When the Calgary Booster Club president asked for interest in hosting the Olympic games in Calgary in 1978, Niven and Frank King were the first two to raise their hands.
“They were really the key drivers to get the bid going, they were the sort of force behind it,” said Alf Fischer, who was involved in Alberta alpine skiing and worked with Niven throughout the Games.
“He had quite an impact on the city and made Calgary a formidable sports city.”
In order to assure the success of the games, Bob volunteered for Olympiques Calgary Olympics ’88 for 12 years in a variety of capacities.
The Calgary Olympic Development Association, which is now WinSport, said he made a big contribution as its chairman as well.
The Saddledome and the Olympic Oval are only two of the facilities and structures that Fischer claimed demonstrate Niven’s influence on the city.
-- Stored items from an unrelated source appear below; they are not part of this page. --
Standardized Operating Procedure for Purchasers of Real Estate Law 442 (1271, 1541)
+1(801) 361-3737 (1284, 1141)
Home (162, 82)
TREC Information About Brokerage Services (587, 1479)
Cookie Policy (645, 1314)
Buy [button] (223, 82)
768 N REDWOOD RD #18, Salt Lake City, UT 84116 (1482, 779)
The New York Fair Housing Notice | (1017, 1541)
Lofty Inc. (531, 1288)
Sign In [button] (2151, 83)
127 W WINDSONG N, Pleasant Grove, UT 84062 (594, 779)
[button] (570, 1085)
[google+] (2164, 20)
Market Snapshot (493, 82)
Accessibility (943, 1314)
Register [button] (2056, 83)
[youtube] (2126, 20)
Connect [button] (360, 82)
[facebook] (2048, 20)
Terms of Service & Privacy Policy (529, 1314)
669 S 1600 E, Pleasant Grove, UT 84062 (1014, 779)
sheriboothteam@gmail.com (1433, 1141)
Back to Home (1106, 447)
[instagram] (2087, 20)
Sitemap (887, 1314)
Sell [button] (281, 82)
Prior to the building of the Markin MacPhail Centre, the Bob Niven Training Centre at Canada Olympic Park was well-known as a medal factory for Canadian winter athletes.
2012 saw Niven’s induction into the Alberta Sports Hall of Fame.
“Bob was a true Calgary sporting icon, who selflessly devoted so much of his time to amateur sport,” WinSport wrote in a statement.
“[He] was instrumental in Calgary hosting the 1988 Winter Olympic Games and ultimately the reason for WinSport existing as it does today.”